Record excerpts:
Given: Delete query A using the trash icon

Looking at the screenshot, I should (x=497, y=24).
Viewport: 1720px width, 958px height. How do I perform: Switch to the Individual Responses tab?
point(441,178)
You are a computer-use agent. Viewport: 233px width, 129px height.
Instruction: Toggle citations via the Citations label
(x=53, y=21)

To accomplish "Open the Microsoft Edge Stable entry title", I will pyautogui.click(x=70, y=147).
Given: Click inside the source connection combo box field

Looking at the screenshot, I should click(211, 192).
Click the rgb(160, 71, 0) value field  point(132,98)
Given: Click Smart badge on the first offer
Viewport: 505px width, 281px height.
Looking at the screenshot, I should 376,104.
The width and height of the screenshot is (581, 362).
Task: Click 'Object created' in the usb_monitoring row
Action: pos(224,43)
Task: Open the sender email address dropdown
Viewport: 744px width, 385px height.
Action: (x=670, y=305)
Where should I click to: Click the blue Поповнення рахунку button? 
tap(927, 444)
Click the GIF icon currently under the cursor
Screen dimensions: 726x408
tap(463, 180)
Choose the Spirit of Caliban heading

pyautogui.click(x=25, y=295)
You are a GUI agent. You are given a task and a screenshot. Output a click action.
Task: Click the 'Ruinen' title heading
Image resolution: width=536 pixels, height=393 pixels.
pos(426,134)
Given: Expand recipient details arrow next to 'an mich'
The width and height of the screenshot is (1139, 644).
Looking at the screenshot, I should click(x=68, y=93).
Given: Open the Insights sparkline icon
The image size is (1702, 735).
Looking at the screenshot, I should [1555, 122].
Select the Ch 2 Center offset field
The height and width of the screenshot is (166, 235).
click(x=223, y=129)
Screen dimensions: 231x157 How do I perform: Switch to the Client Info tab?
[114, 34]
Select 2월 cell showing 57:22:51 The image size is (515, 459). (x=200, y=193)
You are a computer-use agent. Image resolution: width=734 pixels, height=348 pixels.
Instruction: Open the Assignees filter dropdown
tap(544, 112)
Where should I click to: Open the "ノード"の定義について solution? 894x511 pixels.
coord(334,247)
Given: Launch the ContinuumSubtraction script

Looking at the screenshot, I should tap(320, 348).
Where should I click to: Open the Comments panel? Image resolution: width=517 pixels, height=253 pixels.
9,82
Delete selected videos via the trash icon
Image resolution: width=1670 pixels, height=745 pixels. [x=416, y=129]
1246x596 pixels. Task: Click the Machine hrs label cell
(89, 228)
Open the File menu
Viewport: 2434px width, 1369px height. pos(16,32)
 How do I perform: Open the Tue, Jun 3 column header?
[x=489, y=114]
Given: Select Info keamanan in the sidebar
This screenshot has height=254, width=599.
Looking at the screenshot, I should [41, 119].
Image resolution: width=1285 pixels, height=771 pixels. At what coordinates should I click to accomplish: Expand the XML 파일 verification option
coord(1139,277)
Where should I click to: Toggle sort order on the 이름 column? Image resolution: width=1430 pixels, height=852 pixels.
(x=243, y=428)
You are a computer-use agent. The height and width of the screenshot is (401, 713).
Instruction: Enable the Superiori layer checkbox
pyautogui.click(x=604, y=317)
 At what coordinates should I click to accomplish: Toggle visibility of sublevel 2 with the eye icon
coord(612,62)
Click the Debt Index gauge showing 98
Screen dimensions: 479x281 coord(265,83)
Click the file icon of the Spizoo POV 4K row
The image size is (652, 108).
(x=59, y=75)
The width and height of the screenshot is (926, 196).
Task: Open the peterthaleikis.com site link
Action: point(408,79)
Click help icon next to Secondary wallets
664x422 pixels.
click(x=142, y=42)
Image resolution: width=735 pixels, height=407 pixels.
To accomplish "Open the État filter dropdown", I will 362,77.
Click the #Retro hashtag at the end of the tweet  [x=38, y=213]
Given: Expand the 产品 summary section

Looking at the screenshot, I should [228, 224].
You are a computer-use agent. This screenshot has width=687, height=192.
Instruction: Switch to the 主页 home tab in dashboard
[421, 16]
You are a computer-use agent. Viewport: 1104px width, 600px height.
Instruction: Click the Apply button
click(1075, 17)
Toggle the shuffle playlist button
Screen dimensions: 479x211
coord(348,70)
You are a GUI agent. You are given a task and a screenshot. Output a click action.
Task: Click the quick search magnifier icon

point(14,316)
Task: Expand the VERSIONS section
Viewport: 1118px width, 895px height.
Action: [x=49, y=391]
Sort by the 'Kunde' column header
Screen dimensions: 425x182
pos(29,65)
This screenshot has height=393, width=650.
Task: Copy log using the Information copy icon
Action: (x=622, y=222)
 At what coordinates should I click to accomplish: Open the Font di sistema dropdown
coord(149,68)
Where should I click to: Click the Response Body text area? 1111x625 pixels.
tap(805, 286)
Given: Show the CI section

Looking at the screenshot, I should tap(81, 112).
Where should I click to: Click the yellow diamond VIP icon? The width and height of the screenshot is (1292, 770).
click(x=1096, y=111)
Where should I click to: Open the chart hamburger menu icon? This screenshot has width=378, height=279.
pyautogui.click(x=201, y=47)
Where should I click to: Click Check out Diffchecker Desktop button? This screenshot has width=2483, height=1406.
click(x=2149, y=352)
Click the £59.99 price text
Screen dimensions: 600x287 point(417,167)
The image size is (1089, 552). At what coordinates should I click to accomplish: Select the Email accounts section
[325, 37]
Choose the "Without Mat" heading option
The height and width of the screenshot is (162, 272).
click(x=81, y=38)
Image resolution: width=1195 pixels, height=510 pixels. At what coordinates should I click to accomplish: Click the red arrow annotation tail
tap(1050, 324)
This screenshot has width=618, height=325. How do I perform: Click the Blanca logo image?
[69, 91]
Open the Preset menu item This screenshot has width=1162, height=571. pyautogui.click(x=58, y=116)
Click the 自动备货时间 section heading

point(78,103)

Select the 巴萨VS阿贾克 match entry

What to produce: Return all of the lines above unchanged, character for character.

Correct response:
Given: Delete query A using the trash icon

Looking at the screenshot, I should (x=497, y=24).
Viewport: 1720px width, 958px height. How do I perform: Switch to the Individual Responses tab?
point(441,178)
You are a computer-use agent. Viewport: 233px width, 129px height.
Instruction: Toggle citations via the Citations label
(x=53, y=21)

To accomplish "Open the Microsoft Edge Stable entry title", I will pyautogui.click(x=70, y=147).
Given: Click inside the source connection combo box field

Looking at the screenshot, I should click(211, 192).
Click the rgb(160, 71, 0) value field  point(132,98)
Given: Click Smart badge on the first offer
Viewport: 505px width, 281px height.
Looking at the screenshot, I should 376,104.
The width and height of the screenshot is (581, 362).
Task: Click 'Object created' in the usb_monitoring row
Action: pos(224,43)
Task: Open the sender email address dropdown
Viewport: 744px width, 385px height.
Action: (x=670, y=305)
Where should I click to: Click the blue Поповнення рахунку button? 
tap(927, 444)
Click the GIF icon currently under the cursor
Screen dimensions: 726x408
tap(463, 180)
Choose the Spirit of Caliban heading

pyautogui.click(x=25, y=295)
You are a GUI agent. You are given a task and a screenshot. Output a click action.
Task: Click the 'Ruinen' title heading
Image resolution: width=536 pixels, height=393 pixels.
pos(426,134)
Given: Expand recipient details arrow next to 'an mich'
The width and height of the screenshot is (1139, 644).
Looking at the screenshot, I should click(x=68, y=93).
Given: Open the Insights sparkline icon
The image size is (1702, 735).
Looking at the screenshot, I should [1555, 122].
Select the Ch 2 Center offset field
The height and width of the screenshot is (166, 235).
click(x=223, y=129)
Screen dimensions: 231x157 How do I perform: Switch to the Client Info tab?
[114, 34]
Select 2월 cell showing 57:22:51 The image size is (515, 459). (x=200, y=193)
You are a computer-use agent. Image resolution: width=734 pixels, height=348 pixels.
Instruction: Open the Assignees filter dropdown
tap(544, 112)
Where should I click to: Open the "ノード"の定義について solution? 894x511 pixels.
coord(334,247)
Given: Launch the ContinuumSubtraction script

Looking at the screenshot, I should tap(320, 348).
Where should I click to: Open the Comments panel? Image resolution: width=517 pixels, height=253 pixels.
9,82
Delete selected videos via the trash icon
Image resolution: width=1670 pixels, height=745 pixels. [x=416, y=129]
1246x596 pixels. Task: Click the Machine hrs label cell
(89, 228)
Open the File menu
Viewport: 2434px width, 1369px height. pos(16,32)
 How do I perform: Open the Tue, Jun 3 column header?
[x=489, y=114]
Given: Select Info keamanan in the sidebar
This screenshot has height=254, width=599.
Looking at the screenshot, I should [41, 119].
Image resolution: width=1285 pixels, height=771 pixels. At what coordinates should I click to accomplish: Expand the XML 파일 verification option
coord(1139,277)
Where should I click to: Toggle sort order on the 이름 column? Image resolution: width=1430 pixels, height=852 pixels.
(x=243, y=428)
You are a computer-use agent. The height and width of the screenshot is (401, 713).
Instruction: Enable the Superiori layer checkbox
pyautogui.click(x=604, y=317)
 At what coordinates should I click to accomplish: Toggle visibility of sublevel 2 with the eye icon
coord(612,62)
Click the Debt Index gauge showing 98
Screen dimensions: 479x281 coord(265,83)
Click the file icon of the Spizoo POV 4K row
The image size is (652, 108).
(x=59, y=75)
The width and height of the screenshot is (926, 196).
Task: Open the peterthaleikis.com site link
Action: point(408,79)
Click help icon next to Secondary wallets
664x422 pixels.
click(x=142, y=42)
Image resolution: width=735 pixels, height=407 pixels.
To accomplish "Open the État filter dropdown", I will 362,77.
Click the #Retro hashtag at the end of the tweet  [x=38, y=213]
Given: Expand the 产品 summary section

Looking at the screenshot, I should [228, 224].
You are a computer-use agent. This screenshot has width=687, height=192.
Instruction: Switch to the 主页 home tab in dashboard
[421, 16]
You are a computer-use agent. Viewport: 1104px width, 600px height.
Instruction: Click the Apply button
click(1075, 17)
Toggle the shuffle playlist button
Screen dimensions: 479x211
coord(348,70)
You are a GUI agent. You are given a task and a screenshot. Output a click action.
Task: Click the quick search magnifier icon

point(14,316)
Task: Expand the VERSIONS section
Viewport: 1118px width, 895px height.
Action: [x=49, y=391]
Sort by the 'Kunde' column header
Screen dimensions: 425x182
pos(29,65)
This screenshot has height=393, width=650.
Task: Copy log using the Information copy icon
Action: (x=622, y=222)
 At what coordinates should I click to accomplish: Open the Font di sistema dropdown
coord(149,68)
Where should I click to: Click the Response Body text area? 1111x625 pixels.
tap(805, 286)
Given: Show the CI section

Looking at the screenshot, I should tap(81, 112).
Where should I click to: Click the yellow diamond VIP icon? The width and height of the screenshot is (1292, 770).
click(x=1096, y=111)
Where should I click to: Open the chart hamburger menu icon? This screenshot has width=378, height=279.
pyautogui.click(x=201, y=47)
Where should I click to: Click Check out Diffchecker Desktop button? This screenshot has width=2483, height=1406.
click(x=2149, y=352)
Click the £59.99 price text
Screen dimensions: 600x287 point(417,167)
The image size is (1089, 552). At what coordinates should I click to accomplish: Select the Email accounts section
[325, 37]
Choose the "Without Mat" heading option
The height and width of the screenshot is (162, 272).
click(x=81, y=38)
Image resolution: width=1195 pixels, height=510 pixels. At what coordinates should I click to accomplish: Click the red arrow annotation tail
tap(1050, 324)
This screenshot has width=618, height=325. How do I perform: Click the Blanca logo image?
[69, 91]
Open the Preset menu item This screenshot has width=1162, height=571. pyautogui.click(x=58, y=116)
Click the 自动备货时间 section heading

point(78,103)

Select the 巴萨VS阿贾克 match entry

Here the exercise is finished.